19 December 2007

A Sub-Prime I/O Primer

My fans on oracle-l already know that I've had a bit of a battle with Oracle I/O recently, most of the damage being self-inflicted. I'd like to give as forensic a review as possible so that those poor souls who come after me will have some hope and inspiration to carry on.

First of all, some definitions, as they relate to Oracle:

Direct I/O: This is I/O done without the use of the OS (or filesystem) buffer cache. Oracle already has its own buffer cache, so the filesystem cache is (usually) makes I/O take much longer than just bypassing it and relying solely on Oracle to handle the data buffer cache, which it should do much better (for it's own needs) than the filesystem.

Asynchronous I/O: This type of I/O means that I/O commands are sent but other processing can continue before the I/O has finished.

NOTE: These two kinds of I/O, direct and asynchronous, are completely independent of each other. For some reason that I can't explain, I had it stuck in my Coke-addled mind that direct was the opposite of asynch I/O. As many times as I read over guides and glossaries, it wouldn't shake loose.

And now, for our feature presentation.

Act I
In which our hero becomes bewildered with the possibilities
I had been idling in #oracle when hali mentioned something to someone about direct I/O. Having not dealt with I/O very much in my own travels, I inquired more. It was then that I learned of filesystemio_options and the benefits of setting them to "directio."
Needless to say, I was sold.
I set about with my trusty system/storage administator on mounting our vxfs partitions with the proper parameters (mincache=direct,convosync=direct) and setting filesystemio_options=directio, which I'm led to believe is redundant. Once the filesystem is mounted with the directio options, Oracle (and anything else) will always use direct I/O.

Act II
In which direct meets asynchronous
Fast forward three or four weeks and I'm grasping at straws trying to figure out a problem that causes the production instance to hang. (I'm not going to address these hangs in this post, as I'm not really sure that they have to do with direct I/O.) There seemed to be a perfect storm of changes in the weeks prior to these problems happening

  1. Migrated to a 64-bit server (via datapump exp/imp)
  2. Much larger SGA (from 1.5 Gb to 16 Gb)
  3. Dramatically different datafile layout
  4. Using direct I/O
And that's just to name the ones I can think of at this moment. I decided (after weeks of tinkering elsewhere) to look at direct I/O. It was during this second look that I realized that one probably should also have asynchronous I/O enabled.

Act III
Paradise Lost
And so I set filesystemio_options=setall. There were no problems upon instance restart.

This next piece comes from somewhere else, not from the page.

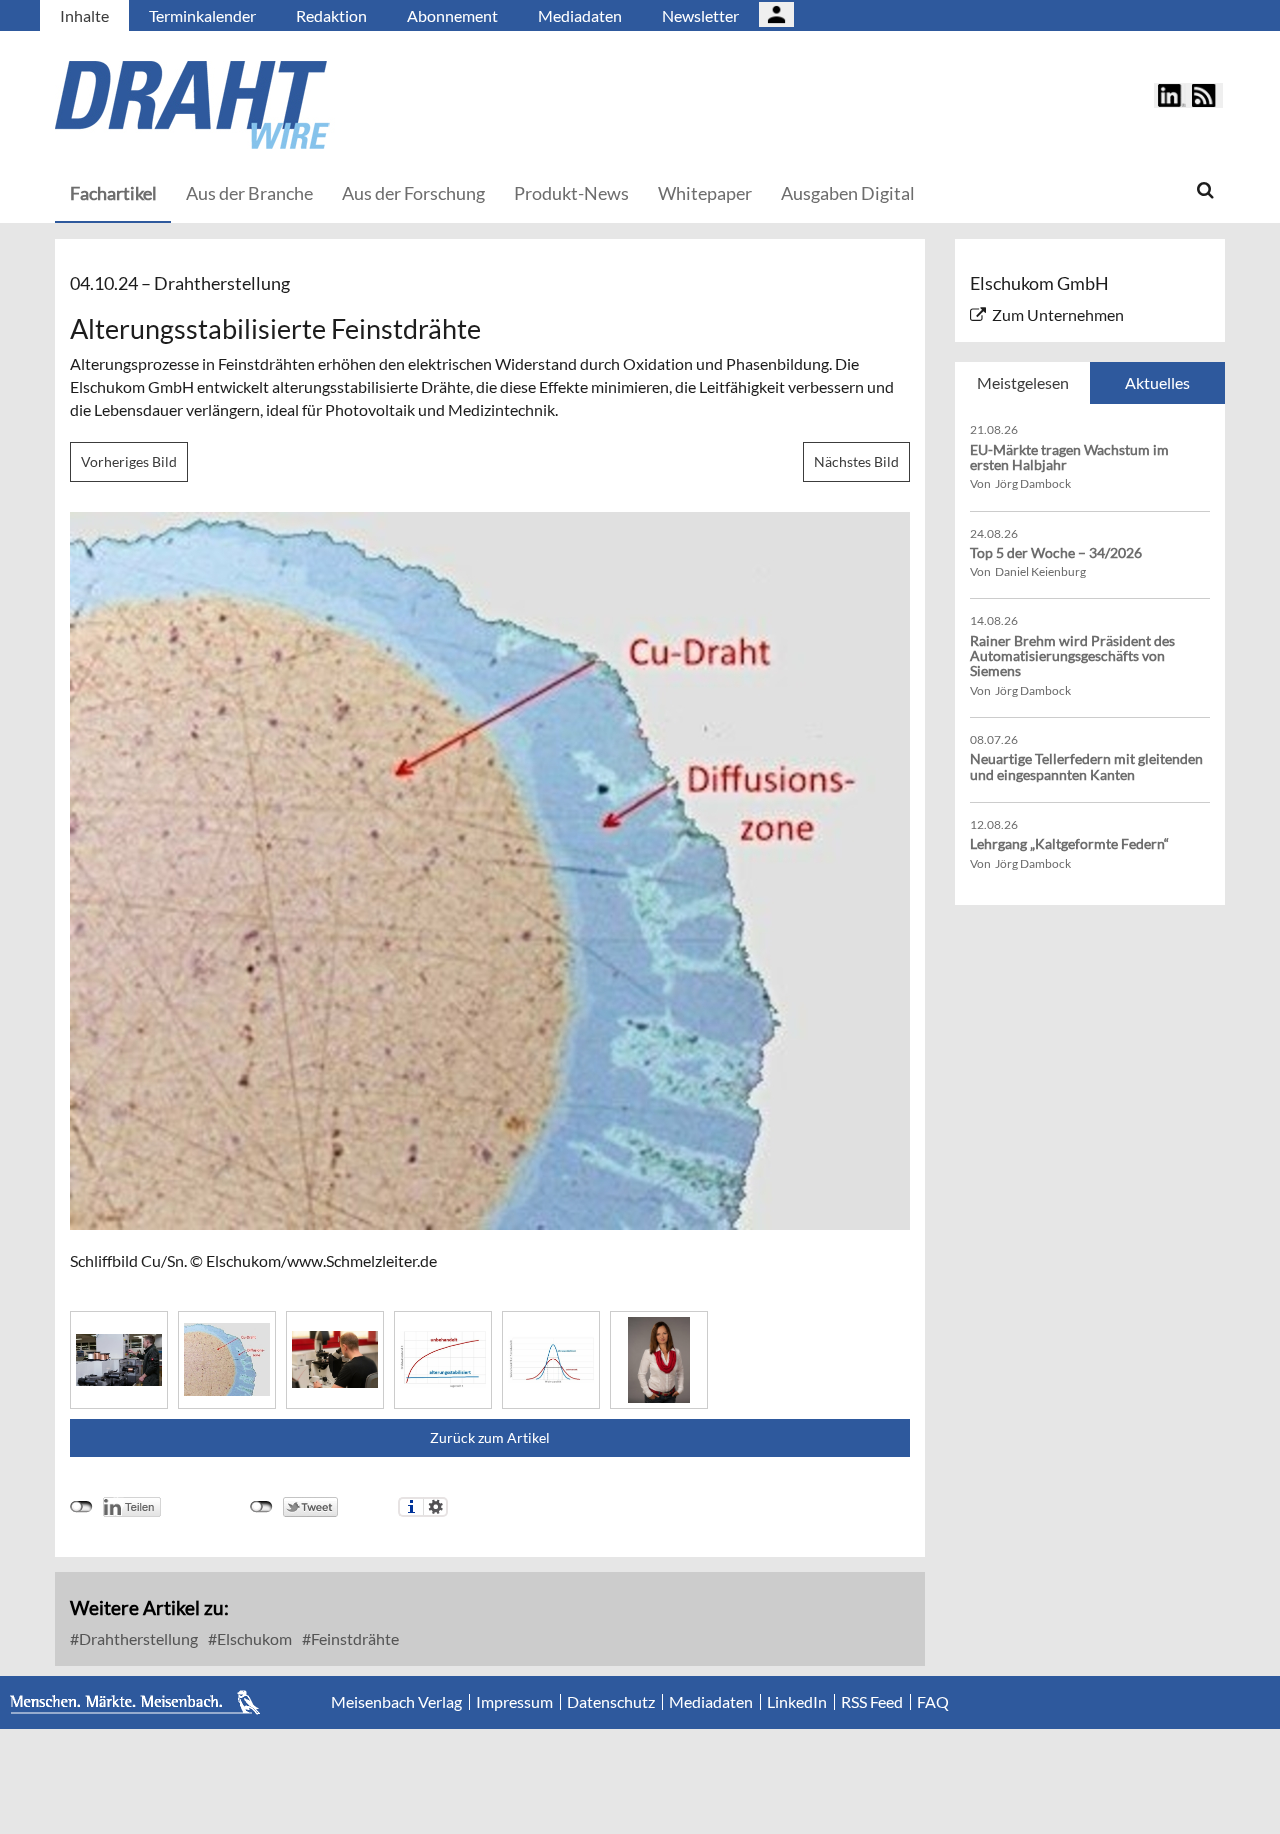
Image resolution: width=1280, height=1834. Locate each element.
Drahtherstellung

However this showed up in that evenings RMAN backup:
Starting Control File and SPFILE Autobackup at 29-NOV-07
RMAN-00571: ===========================================================
RMAN-00569: =============== ERROR MESSAGE STACK FOLLOWS ===============
RMAN-00571: ===========================================================

RMAN-03009: failure of Control File and SPFILE Autobackup command on ORA_DISK_1 channel at 11/29/2007 02:00:46 ORA-19502: write error on file "/rman/c-3171457975-20071129-00", blockno 321 (blocksize=16384) ORA-27061: waiting for async I/Os failed Linux-x86_64 Error: 14: Bad address Additional information: -1 Additional information: 1048576
I was seeing similar ORA errors about async I/O in my alert log intermittently when redo logs were being archived. Obviously this wasn't good. Google turned up one reference, which proved to be gold. The VxFS parameter discovered_direct_iosz was set to a default of 256k. We bumped this up to 1024k and the problems disappeared, AS IF BY MAGIC! Greg Rahn also suggested setting max_direct_iosz to 1024k, as well as setting vxio:vol_maxio=2048 to allow 1MB max I/Os.

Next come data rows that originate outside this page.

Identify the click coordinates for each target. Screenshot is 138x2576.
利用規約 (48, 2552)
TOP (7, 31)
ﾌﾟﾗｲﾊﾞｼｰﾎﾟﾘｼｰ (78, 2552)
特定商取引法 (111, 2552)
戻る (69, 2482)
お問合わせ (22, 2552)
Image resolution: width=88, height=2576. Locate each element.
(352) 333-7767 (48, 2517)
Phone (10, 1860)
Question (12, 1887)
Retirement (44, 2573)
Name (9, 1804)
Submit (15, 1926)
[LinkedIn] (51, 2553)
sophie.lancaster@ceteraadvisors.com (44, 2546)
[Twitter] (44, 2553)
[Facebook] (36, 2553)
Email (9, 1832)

Greg was also under the impression that VxFS without ODM would not perform asynchronous I/O. He suggested I run an "strace -c" on the LGWR pid, saying that "if you see io_submit and io_getevents in the syscall column, it is using async io on Linux. If you see pwrite64 it is not," and I was happy to see that we were indeed.
oracle:~/sr $ strace -c -p 12605
Process 12605 attached - interrupt to quit
Process 12605 detached
% time     seconds  usecs/call     calls    errors syscall
------ ----------- ----------- --------- --------- ----------------
80.66    1.142811         298      3831           io_getevents
7.26    0.102820          51      2004           io_submit 
Act IV
Jumping to Conclusions
As I mentioned before, I'm not convinced at all that the hangings had anything to do with the I/O issues. However I must note that since we enabled asynchronous I/O on top of the direct I/O, we haven't had any instance hanging. Where we used to get them once every other day, it has been three weeks since the last incident.

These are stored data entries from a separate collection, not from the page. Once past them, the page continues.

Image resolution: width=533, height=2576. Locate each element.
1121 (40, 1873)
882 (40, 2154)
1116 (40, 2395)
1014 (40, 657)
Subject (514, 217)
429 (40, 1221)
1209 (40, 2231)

To their end, Oracle support had analyzed our system state dumps and noted that our session cached cursors was at 100% utilization, and a lot of the wait events during the hanging had to do with cursors (cursor: pin S wait on X). Per their recommendation, we have raised the session_cached_cursors parameter, but haven't had a window yet in which to bounce the instance so the parameter can take effect.

If there ever is a point where we figure out exactly what was causing the problem and what the solution was, I'll be sure to write about it in this space. For now I just wanted to show you what an impulsive, ignorant fool I am.
~ Fin ~

01 December 2007

DBWR and the Devil

I was recently re-reading parts I, II, III and IV of Kevin Closson's series on the perils of overconfiguring your db_writer_processes (which I mentioned earlier this year). My instance appeared to be a perfect candidate. It was configured with db_writer_processes=4, using the one-DBWR-for-each-CPU approach that Kevin rails against for most configurations.

After some other reading and investigation, I decided to make the change to only use one DBWR processes. Changes to the db_writer_processes parameter require an instance bounce to take effect, and we had some downtime scheduled anyway.

I'm happy to say that there are no ill effects. I don't the see DBWn process anywhere on the top(1) radar. I can't say I haven't seen any drastic performance improvements, but if I can do the same work at the same level with 1/4 of the resources, I'd call that a win. It's probably a bigger win for our development/test server that had 3 production clones, each with 4 DBWR processes, for a total of 12 DBWRs. This is now 1 each for 3 total, and (again) no reported performance hit.